Although two-thirds of the requests received responses, we cannot ignore the fact that one-third of the organizations did not respond or the messages sent to them bounced back. Since these businesses and nonprofit associations do not know the sender and had no previous contact with her, they could not know whether she was a potential investor, donor, volunteer, customer, or a member of any of their strategic publics. Nevertheless, they simply ignored her request.

According to Dwyer, Schurr and Oh (1987), relationships evolve through five phases identified as awareness, exploration, expansion, commitment, and dissolution.

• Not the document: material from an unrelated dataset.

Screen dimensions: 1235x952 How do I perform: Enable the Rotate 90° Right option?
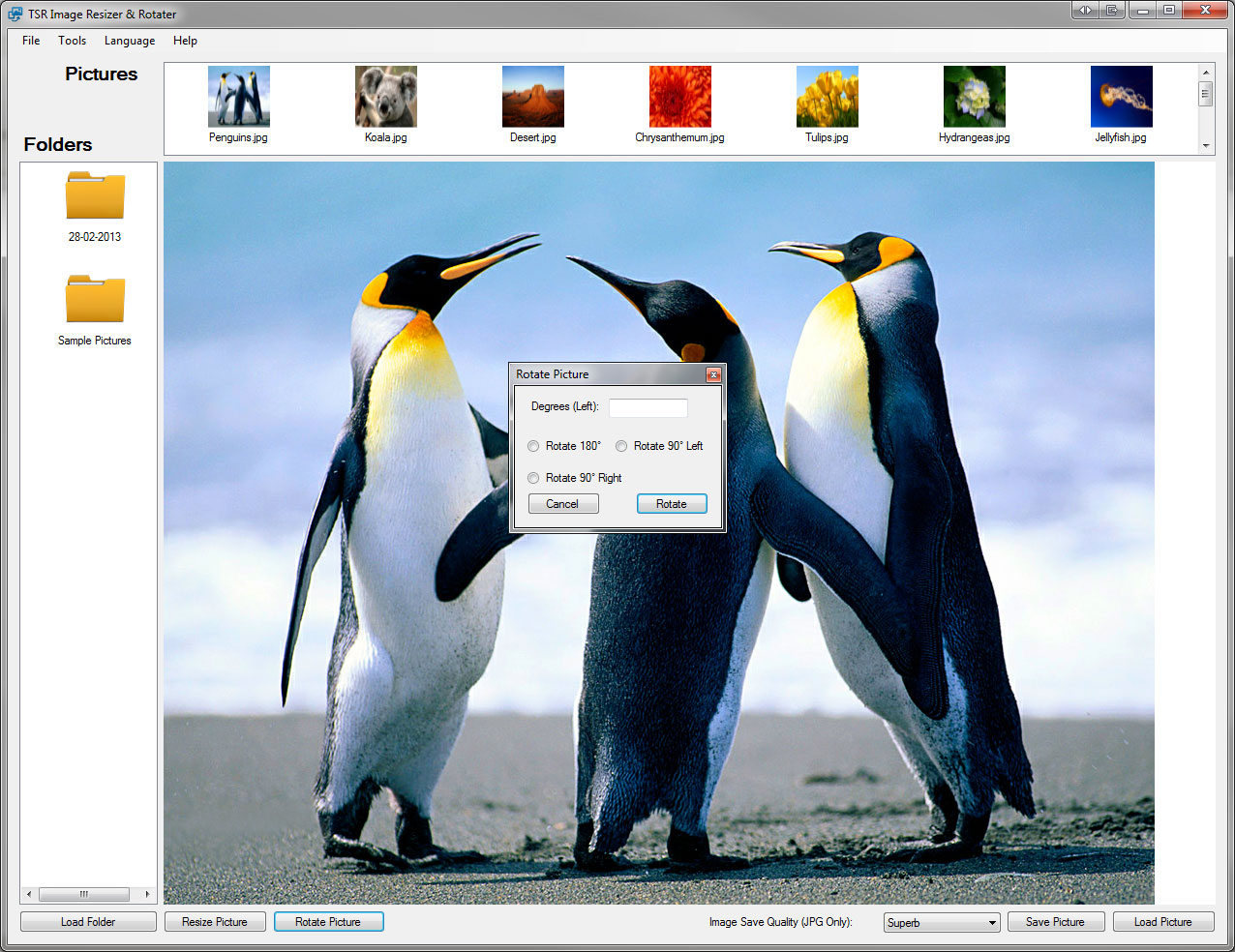[x=533, y=478]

By not responding to an individual member of a public who tries to approach them, businesses and nonprofit associations prevent the occurrence of the second phase of relationship building, which is “exploration.” Dwyer, Schurr and Oh (1987) argue that in this stage there is a search and trial phase in relational exchange, while a trial purchase may take place, and it may be a very brief phase or include an extended period of testing and evaluation. This stage is “very fragile in the sense that minimal investment and interdependence make for simple termination” (p. 16). The exchange outcomes from the exploratory phase influence the parties’ motivation to maintain the relationship. Since population ecology theory and institutional theory (Hatch, 1997) suggest that organizations compete for publics from the same resource pool, and that in that environment choices are made about which organizations will succeed and which will fail (Mazzini, 2004), businesses and nonprofit associations that do not respond to a request for information simply play to the hands of their competitors. Hirsh (2002) stated that “countless online sales have been lost because a company did not respond in a timely manner to customer concerns that arose in the middle of the transaction process” (para. 2).

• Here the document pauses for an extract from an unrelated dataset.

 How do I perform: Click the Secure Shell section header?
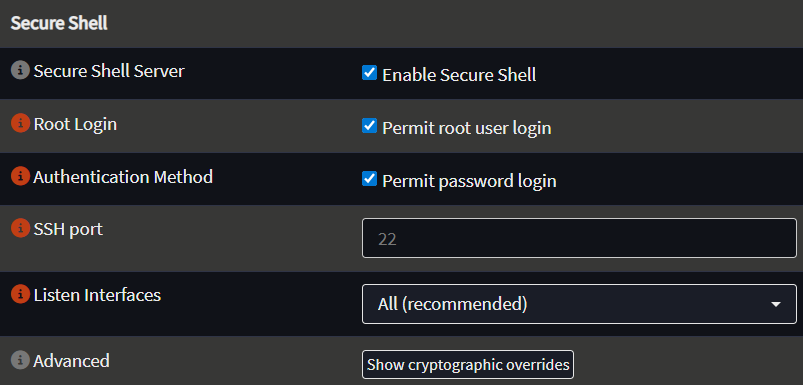59,24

While referring to Grunig’s typology of active, aware, latent, and non-publics (Grunig, 1975, 1978), Hallahan (2004) suggested making a distinction among publics according to their level of involvement and knowledge regarding an organization; hence, there are aware publics, active publics, aroused publics, inactive publics, and non-publics. Inactive publics were defined as “stakeholder groups that demonstrate low levels of knowledge and involvement in the organization or its products, services, candidates or causes, but are important to an organization” (Hallahan, 2000, p. 499). Hallahan (2000) suggested that organizations not ignore inactive publics since they can become aware or aroused publics if the situation changes. This is especially true in the era of the Internet when individuals have a lot of power and can use Web

2.0 and social media elements in order to “tell the world” about a bad experience with a product, service, or an attitude of an organization. Similarly, “individual-to-firm” communication (Iacobucci & Ostrom, 1996) has also changed. Social media enable individual stakeholders to be informed online about organizational actions, to communicate with other stakeholders, and to 41 quickly spread rumors about an organization and its products or services (Krime, 2001). Hence, organizations should not ignore individual members of any public who try to approach them.

Since inactive publics are unlikely to initiate contact with organizations other than to satisfy routine personal needs (Hallahan, 2000), they place the burden of relationship building on organizations. The organizations have to initiate and establish communication with individual members of a public and therefore should not ignore their attempts to contact them online.